-- start SOURCE DATA --
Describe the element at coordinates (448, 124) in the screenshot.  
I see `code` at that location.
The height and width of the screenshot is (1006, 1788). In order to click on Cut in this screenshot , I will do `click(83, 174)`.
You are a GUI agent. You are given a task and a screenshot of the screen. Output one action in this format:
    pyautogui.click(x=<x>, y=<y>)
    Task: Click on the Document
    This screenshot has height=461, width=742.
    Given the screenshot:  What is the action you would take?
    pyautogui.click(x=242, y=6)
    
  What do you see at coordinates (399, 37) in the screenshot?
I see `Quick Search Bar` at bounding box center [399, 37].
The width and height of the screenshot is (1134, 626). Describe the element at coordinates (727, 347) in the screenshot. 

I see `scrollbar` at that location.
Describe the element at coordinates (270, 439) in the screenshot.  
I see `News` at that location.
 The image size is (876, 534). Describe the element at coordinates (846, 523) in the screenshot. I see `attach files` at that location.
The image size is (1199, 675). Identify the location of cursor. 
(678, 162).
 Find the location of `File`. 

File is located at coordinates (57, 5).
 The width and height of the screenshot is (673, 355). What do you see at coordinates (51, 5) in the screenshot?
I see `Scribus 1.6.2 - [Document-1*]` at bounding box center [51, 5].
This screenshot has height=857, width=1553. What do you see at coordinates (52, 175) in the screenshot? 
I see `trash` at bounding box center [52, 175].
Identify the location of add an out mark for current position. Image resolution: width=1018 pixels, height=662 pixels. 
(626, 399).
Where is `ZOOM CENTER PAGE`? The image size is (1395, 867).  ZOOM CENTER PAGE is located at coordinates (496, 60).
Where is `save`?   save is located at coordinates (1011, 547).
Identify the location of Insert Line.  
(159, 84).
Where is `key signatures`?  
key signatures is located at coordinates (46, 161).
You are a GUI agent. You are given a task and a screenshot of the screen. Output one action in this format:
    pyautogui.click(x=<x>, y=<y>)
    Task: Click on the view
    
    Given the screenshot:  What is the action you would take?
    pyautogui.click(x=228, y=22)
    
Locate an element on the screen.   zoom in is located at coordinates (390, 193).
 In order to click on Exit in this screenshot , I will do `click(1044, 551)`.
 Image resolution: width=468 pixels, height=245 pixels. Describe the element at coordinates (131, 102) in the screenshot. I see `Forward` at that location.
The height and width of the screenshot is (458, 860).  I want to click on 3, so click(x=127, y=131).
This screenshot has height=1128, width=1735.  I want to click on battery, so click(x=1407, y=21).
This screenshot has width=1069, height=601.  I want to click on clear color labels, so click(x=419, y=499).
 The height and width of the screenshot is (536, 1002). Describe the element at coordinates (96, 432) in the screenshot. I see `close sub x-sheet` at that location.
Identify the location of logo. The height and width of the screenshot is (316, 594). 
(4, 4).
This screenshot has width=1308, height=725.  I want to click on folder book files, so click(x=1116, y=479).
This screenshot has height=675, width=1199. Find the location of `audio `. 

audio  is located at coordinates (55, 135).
-- end SOURCE DATA --
TASK GOAL:
Copy out all of the items above, switching every "Identify the location of" to "Find the position of" and changing nothing else.

TASK SOLUTION:
Describe the element at coordinates (448, 124) in the screenshot.  
I see `code` at that location.
The height and width of the screenshot is (1006, 1788). In order to click on Cut in this screenshot , I will do `click(83, 174)`.
You are a GUI agent. You are given a task and a screenshot of the screen. Output one action in this format:
    pyautogui.click(x=<x>, y=<y>)
    Task: Click on the Document
    This screenshot has height=461, width=742.
    Given the screenshot:  What is the action you would take?
    pyautogui.click(x=242, y=6)
    
  What do you see at coordinates (399, 37) in the screenshot?
I see `Quick Search Bar` at bounding box center [399, 37].
The width and height of the screenshot is (1134, 626). Describe the element at coordinates (727, 347) in the screenshot. 

I see `scrollbar` at that location.
Describe the element at coordinates (270, 439) in the screenshot.  
I see `News` at that location.
 The image size is (876, 534). Describe the element at coordinates (846, 523) in the screenshot. I see `attach files` at that location.
The image size is (1199, 675). Find the position of cursor. 
(678, 162).
 Find the location of `File`. 

File is located at coordinates (57, 5).
 The width and height of the screenshot is (673, 355). What do you see at coordinates (51, 5) in the screenshot?
I see `Scribus 1.6.2 - [Document-1*]` at bounding box center [51, 5].
This screenshot has height=857, width=1553. What do you see at coordinates (52, 175) in the screenshot? 
I see `trash` at bounding box center [52, 175].
Find the position of add an out mark for current position. Image resolution: width=1018 pixels, height=662 pixels. 
(626, 399).
Where is `ZOOM CENTER PAGE`? The image size is (1395, 867).  ZOOM CENTER PAGE is located at coordinates (496, 60).
Where is `save`?   save is located at coordinates (1011, 547).
Find the position of Insert Line.  
(159, 84).
Where is `key signatures`?  
key signatures is located at coordinates (46, 161).
You are a GUI agent. You are given a task and a screenshot of the screen. Output one action in this format:
    pyautogui.click(x=<x>, y=<y>)
    Task: Click on the view
    
    Given the screenshot:  What is the action you would take?
    pyautogui.click(x=228, y=22)
    
Locate an element on the screen.   zoom in is located at coordinates (390, 193).
 In order to click on Exit in this screenshot , I will do `click(1044, 551)`.
 Image resolution: width=468 pixels, height=245 pixels. Describe the element at coordinates (131, 102) in the screenshot. I see `Forward` at that location.
The height and width of the screenshot is (458, 860).  I want to click on 3, so click(x=127, y=131).
This screenshot has height=1128, width=1735.  I want to click on battery, so click(x=1407, y=21).
This screenshot has width=1069, height=601.  I want to click on clear color labels, so click(x=419, y=499).
 The height and width of the screenshot is (536, 1002). Describe the element at coordinates (96, 432) in the screenshot. I see `close sub x-sheet` at that location.
Find the position of logo. The height and width of the screenshot is (316, 594). 
(4, 4).
This screenshot has width=1308, height=725.  I want to click on folder book files, so click(x=1116, y=479).
This screenshot has height=675, width=1199. Find the location of `audio `. 

audio  is located at coordinates (55, 135).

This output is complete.